The Northern Ireland Executive must act to protect low-income families from the effects of benefits changes, says Goretti Horgan
At least 6,500 children in Northern Ireland will be affected by the benefit cap imposed by Westminster in the 2012 Welfare Reform Act.
This is one of many changes which will see living standards of families with children here fall sharply over the next three years, as detailed in a report for the Northern Ireland Commissioner for Children and Young People by myself and my University of Ulster colleague Marina Monteith.
Changes to the tax and benefit system which come before the Assembly soon do not only affect children whose families are dependent on benefits.
All families with children will be impacted – with low-income families, whether in-work or unemployed, taking the hardest hit.
As hundreds of millions of pounds are taken out of the economy, the region as a whole will suffer more than any other part of the UK, outside London. Already, changes to housing benefit have seen families in the private rented sector and owner-occupiers having to sacrifice food and heat to keep a roof over their children’s heads.
Changes still working their way through the system will mean that owner-occupiers who are out of work for more than two years will soon get no help at all with their mortgage interest, while families in the private rented sector – more than half of them lone parents – will see housing benefit paid only at the level of the bottom third of rents.
For now, these families are being kept in their homes by discretionary hardship payments, which are available for six months to a year, but there is a limited amount of money to cover such payments.
Young people with severe disabilities, or life-threatening illnesses like muscular dystrophy or cancer, will be badly affected if the Assembly confirms Westminster plans to abolish ‘youth’ employment and support allowance (ESA).
If it is abolished, it will leave some of these young people without any income and will mean that others will be unable to afford further or higher education.

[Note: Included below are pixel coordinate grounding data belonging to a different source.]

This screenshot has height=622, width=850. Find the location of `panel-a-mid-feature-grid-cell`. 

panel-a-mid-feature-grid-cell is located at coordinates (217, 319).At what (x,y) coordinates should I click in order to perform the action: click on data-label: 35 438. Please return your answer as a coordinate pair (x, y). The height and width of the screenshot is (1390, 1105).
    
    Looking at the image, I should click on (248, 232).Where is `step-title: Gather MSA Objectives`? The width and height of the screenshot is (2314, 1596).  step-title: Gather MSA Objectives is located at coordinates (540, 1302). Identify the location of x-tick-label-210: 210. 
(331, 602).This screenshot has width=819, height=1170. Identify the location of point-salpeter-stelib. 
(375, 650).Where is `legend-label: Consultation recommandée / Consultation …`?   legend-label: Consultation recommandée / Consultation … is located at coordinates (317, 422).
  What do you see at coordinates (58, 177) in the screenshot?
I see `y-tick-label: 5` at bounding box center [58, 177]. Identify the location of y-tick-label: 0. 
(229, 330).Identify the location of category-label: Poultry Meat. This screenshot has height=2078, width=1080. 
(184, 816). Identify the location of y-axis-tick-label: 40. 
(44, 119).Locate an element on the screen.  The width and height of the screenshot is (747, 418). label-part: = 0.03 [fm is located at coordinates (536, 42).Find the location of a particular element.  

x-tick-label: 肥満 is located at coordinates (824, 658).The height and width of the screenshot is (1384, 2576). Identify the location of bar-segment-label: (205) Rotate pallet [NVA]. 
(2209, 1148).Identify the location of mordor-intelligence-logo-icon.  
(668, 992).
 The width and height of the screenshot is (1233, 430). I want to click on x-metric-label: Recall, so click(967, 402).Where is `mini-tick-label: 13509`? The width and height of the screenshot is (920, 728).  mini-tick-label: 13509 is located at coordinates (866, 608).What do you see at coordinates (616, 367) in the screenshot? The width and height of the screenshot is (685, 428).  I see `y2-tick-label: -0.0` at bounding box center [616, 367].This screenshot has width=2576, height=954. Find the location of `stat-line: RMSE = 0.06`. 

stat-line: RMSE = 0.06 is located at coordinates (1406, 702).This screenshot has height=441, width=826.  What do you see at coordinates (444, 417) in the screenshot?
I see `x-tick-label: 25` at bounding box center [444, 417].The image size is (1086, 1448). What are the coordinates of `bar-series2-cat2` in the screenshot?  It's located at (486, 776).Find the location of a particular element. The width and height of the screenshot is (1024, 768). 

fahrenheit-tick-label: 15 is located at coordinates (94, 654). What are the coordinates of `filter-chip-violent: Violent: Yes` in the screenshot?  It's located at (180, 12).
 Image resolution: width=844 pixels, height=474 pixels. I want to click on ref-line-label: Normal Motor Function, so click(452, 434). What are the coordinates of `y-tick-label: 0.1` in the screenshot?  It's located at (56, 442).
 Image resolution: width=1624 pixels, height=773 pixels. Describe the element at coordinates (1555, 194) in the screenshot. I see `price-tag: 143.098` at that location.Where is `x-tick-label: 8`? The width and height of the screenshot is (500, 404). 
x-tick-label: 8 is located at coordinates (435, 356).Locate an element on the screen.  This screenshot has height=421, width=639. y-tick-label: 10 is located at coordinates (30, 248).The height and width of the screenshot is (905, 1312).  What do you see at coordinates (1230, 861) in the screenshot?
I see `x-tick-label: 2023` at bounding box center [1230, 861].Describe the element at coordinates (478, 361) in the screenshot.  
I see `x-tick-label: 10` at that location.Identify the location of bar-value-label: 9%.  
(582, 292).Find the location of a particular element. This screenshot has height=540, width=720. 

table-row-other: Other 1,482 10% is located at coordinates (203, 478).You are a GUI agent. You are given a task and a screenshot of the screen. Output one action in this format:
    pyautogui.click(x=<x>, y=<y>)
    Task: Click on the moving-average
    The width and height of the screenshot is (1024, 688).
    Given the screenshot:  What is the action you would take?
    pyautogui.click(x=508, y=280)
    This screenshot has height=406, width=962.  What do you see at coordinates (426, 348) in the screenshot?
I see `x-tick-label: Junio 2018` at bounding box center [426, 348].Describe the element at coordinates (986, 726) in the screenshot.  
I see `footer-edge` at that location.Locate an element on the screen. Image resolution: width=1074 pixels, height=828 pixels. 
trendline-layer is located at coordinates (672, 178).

Given our high levels of mental ill-health, linked to conflict-related post-traumatic stress disorder (PTSD), there is much concern about the abolition of disability living allowance (DLA) and its replacement with personal independence payments (PIP).
The fact that PIP will be dependent on a medical assessment similar to the work capability assessment is particularly worrying.
The Treasury has been clear it wants a 20% cut in the DLA/PIP budget and those with mental ill-health are being particularly targeted to lose DLA.
On the new medical tests for PIP, our report suggests the Assembly establish an expert group, including psychiatrists with expertise in PTSD and other experts in disability. This expert group could develop an assessment that takes account of the particular issues of a region emerging from conflict.
As a matter of urgency, the Department for Social Development should work with mortgage lenders and landlords to bring down rents and ensure that families do not have to spend money on rent which is supposed to provide necessities for children. DSD also needs to work with mortgage lenders to explore ways in which families with children can remain in homes that are being repossessed.
The Assembly must examine closely proposals about universal credit and stretch parity as far as possible to circumvent some of them, including the proposed sanctions regime.
The proposal for a single, monthly payment to one member of the household is alarming those who have to survive on meagre benefits. The Assembly must find ways to help spread the payments and put in place emergency systems in case the IT system fails.